> _Work to complete_:
Retype, word for word, every line from the one holding "Select Administrator from the privilege list" through the one holding "Sort by the" in the entries below, both included, and only those lines.

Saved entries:
[Start of section]

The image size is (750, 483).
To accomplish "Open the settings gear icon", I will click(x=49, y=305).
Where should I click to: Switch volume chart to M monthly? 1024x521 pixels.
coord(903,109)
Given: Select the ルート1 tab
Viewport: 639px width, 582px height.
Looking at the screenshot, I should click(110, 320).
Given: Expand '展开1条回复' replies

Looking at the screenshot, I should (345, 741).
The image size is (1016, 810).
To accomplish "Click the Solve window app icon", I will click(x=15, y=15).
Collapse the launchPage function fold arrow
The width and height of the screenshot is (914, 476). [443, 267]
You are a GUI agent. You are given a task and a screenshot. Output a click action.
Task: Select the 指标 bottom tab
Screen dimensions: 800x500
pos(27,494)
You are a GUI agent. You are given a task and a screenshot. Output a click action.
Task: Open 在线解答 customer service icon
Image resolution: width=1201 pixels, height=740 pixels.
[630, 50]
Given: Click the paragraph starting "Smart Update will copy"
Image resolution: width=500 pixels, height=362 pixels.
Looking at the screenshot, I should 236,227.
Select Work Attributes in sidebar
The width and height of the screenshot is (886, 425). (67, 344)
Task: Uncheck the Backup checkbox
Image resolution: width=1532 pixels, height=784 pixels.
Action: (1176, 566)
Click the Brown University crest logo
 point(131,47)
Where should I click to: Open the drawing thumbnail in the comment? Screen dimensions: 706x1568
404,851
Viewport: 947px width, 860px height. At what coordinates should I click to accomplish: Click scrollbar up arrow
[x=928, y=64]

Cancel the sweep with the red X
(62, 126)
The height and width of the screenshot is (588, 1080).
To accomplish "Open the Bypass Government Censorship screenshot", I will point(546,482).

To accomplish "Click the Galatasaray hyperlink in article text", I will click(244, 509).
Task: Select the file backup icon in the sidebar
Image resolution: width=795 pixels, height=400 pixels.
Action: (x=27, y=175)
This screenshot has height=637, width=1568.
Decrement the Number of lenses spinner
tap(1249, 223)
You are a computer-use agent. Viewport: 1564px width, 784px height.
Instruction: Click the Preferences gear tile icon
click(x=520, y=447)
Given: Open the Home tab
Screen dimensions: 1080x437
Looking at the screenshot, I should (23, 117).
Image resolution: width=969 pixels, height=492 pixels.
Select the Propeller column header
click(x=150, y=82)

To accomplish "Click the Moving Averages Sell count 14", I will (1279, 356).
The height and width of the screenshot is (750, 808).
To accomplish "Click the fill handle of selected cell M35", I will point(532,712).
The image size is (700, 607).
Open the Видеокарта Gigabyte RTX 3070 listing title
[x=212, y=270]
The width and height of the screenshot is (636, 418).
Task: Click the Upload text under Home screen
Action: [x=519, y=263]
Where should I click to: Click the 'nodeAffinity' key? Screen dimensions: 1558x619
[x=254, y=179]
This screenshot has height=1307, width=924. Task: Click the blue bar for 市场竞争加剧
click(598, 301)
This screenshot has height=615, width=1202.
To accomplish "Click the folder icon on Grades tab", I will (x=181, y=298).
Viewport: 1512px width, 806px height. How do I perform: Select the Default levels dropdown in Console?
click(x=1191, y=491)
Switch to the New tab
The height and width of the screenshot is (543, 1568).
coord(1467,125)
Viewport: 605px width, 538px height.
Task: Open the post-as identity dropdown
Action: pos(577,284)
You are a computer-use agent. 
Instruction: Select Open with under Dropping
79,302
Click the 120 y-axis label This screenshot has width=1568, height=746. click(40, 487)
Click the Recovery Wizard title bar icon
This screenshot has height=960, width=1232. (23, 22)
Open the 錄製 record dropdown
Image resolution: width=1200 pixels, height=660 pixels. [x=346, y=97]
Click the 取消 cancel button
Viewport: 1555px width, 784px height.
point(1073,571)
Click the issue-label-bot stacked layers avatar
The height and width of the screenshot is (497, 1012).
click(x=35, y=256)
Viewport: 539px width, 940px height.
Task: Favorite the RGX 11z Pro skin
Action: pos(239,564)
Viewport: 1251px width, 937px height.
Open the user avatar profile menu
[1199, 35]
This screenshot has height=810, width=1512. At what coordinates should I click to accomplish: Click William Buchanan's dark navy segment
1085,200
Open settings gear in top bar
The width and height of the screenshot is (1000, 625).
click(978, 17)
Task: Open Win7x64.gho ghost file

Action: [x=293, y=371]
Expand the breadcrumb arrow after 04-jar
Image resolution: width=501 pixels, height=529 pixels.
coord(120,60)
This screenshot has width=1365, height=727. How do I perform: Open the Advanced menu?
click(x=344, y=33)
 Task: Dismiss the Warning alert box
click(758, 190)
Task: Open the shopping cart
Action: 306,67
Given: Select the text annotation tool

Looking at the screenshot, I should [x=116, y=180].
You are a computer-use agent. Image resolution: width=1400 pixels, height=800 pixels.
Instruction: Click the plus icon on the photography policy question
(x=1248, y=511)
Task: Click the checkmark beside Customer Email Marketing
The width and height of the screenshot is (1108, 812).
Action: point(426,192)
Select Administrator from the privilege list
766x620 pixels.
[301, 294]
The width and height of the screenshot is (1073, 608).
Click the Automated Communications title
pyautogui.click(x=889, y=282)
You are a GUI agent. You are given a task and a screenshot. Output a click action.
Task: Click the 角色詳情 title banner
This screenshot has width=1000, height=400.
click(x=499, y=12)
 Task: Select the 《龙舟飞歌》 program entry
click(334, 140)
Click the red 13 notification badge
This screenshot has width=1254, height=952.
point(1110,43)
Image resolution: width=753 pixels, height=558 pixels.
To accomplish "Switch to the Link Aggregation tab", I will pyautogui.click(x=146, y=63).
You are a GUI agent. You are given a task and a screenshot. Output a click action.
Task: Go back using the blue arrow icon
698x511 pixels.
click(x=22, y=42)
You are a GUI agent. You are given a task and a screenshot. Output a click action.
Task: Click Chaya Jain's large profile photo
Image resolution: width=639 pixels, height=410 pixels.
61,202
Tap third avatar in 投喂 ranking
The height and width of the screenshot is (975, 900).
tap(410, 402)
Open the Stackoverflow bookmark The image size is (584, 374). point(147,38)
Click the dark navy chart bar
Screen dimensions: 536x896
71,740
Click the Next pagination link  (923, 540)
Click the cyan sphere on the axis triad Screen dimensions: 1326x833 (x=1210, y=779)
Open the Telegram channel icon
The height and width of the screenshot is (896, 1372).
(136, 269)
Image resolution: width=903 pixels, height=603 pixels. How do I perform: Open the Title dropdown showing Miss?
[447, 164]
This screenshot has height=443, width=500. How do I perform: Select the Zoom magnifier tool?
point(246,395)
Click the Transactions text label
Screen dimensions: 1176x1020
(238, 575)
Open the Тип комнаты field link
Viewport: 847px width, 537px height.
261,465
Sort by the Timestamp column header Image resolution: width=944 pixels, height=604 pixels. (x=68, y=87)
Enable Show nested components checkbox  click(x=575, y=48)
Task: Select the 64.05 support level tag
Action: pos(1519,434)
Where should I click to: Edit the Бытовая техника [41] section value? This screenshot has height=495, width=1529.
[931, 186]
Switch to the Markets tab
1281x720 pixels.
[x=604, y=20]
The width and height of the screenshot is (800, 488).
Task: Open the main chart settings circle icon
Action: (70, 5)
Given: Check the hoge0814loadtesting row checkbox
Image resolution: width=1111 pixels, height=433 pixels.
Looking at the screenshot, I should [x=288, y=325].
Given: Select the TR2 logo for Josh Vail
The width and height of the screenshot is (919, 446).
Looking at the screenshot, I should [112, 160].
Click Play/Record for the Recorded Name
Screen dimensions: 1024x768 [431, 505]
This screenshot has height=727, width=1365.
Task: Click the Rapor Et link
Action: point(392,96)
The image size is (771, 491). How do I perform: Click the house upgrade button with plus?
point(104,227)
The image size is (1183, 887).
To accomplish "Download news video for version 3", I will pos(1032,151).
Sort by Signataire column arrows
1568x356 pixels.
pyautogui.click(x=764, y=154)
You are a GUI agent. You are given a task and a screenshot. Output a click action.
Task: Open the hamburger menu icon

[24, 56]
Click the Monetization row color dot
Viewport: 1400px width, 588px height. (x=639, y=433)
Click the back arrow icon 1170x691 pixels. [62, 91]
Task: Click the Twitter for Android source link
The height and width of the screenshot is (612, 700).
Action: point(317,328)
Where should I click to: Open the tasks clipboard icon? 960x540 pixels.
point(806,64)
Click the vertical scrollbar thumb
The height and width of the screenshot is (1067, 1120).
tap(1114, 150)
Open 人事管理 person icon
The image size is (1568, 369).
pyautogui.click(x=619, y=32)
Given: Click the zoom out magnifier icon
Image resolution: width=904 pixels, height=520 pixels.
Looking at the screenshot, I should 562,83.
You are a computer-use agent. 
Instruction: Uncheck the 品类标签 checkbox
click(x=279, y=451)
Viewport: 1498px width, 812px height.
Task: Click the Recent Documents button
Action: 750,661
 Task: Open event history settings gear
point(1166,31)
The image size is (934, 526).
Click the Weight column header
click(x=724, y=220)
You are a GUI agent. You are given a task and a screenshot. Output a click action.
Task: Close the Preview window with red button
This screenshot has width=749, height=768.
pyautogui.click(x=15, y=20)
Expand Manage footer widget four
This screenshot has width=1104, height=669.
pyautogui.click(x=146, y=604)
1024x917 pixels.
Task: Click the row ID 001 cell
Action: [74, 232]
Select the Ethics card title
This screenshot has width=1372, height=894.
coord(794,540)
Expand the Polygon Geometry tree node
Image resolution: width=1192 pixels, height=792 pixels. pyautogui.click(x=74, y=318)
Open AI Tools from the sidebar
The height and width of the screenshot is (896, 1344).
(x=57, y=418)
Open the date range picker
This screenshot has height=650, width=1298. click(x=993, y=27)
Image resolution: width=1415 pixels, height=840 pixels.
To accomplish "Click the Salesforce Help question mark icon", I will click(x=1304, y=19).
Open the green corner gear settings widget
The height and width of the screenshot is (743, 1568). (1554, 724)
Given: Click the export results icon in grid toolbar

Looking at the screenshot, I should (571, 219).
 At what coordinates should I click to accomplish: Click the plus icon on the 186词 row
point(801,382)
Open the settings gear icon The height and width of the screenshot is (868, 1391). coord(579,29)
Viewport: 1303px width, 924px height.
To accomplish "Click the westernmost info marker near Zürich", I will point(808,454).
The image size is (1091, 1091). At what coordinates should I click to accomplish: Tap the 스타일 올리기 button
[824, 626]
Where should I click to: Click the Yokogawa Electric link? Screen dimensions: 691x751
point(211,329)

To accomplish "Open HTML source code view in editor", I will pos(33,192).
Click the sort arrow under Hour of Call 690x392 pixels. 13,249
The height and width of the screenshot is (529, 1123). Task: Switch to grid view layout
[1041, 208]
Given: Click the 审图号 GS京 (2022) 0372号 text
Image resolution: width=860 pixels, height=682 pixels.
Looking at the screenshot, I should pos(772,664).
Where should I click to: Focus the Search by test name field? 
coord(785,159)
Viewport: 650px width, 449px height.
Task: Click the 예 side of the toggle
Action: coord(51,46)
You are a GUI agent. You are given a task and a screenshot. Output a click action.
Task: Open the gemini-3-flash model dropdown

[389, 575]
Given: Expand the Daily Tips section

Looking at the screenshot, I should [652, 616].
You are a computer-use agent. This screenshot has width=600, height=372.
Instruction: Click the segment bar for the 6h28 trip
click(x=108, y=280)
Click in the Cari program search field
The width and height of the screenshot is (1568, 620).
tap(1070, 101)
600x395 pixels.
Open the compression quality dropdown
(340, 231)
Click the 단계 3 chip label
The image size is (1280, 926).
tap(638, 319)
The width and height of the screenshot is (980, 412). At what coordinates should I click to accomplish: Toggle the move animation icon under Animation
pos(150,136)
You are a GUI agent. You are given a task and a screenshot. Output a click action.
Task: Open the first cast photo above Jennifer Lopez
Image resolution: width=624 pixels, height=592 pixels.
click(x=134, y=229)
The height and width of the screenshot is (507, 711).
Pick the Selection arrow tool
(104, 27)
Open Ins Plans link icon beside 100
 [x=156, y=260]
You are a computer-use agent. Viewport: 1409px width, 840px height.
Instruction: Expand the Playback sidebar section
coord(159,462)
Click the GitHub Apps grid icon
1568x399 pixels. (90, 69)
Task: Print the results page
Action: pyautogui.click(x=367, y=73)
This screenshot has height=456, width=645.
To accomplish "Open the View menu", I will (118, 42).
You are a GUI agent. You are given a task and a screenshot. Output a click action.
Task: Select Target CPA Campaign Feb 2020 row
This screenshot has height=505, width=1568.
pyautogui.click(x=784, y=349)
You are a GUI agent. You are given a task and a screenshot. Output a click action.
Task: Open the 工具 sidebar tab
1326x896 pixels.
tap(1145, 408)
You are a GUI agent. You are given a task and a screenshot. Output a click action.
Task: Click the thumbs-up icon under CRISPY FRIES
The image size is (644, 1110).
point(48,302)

[End of section]

> _Solved problem_:
Select Administrator from the privilege list
766x620 pixels.
[301, 294]
The width and height of the screenshot is (1073, 608).
Click the Automated Communications title
pyautogui.click(x=889, y=282)
You are a GUI agent. You are given a task and a screenshot. Output a click action.
Task: Click the 角色詳情 title banner
This screenshot has width=1000, height=400.
click(x=499, y=12)
 Task: Select the 《龙舟飞歌》 program entry
click(334, 140)
Click the red 13 notification badge
This screenshot has width=1254, height=952.
point(1110,43)
Image resolution: width=753 pixels, height=558 pixels.
To accomplish "Switch to the Link Aggregation tab", I will pyautogui.click(x=146, y=63).
You are a GUI agent. You are given a task and a screenshot. Output a click action.
Task: Go back using the blue arrow icon
698x511 pixels.
click(x=22, y=42)
You are a GUI agent. You are given a task and a screenshot. Output a click action.
Task: Click Chaya Jain's large profile photo
Image resolution: width=639 pixels, height=410 pixels.
61,202
Tap third avatar in 投喂 ranking
The height and width of the screenshot is (975, 900).
tap(410, 402)
Open the Stackoverflow bookmark The image size is (584, 374). point(147,38)
Click the dark navy chart bar
Screen dimensions: 536x896
71,740
Click the Next pagination link  (923, 540)
Click the cyan sphere on the axis triad Screen dimensions: 1326x833 (x=1210, y=779)
Open the Telegram channel icon
The height and width of the screenshot is (896, 1372).
(136, 269)
Image resolution: width=903 pixels, height=603 pixels. How do I perform: Open the Title dropdown showing Miss?
[447, 164]
This screenshot has height=443, width=500. How do I perform: Select the Zoom magnifier tool?
point(246,395)
Click the Transactions text label
Screen dimensions: 1176x1020
(238, 575)
Open the Тип комнаты field link
Viewport: 847px width, 537px height.
261,465
Sort by the Timestamp column header Image resolution: width=944 pixels, height=604 pixels. (x=68, y=87)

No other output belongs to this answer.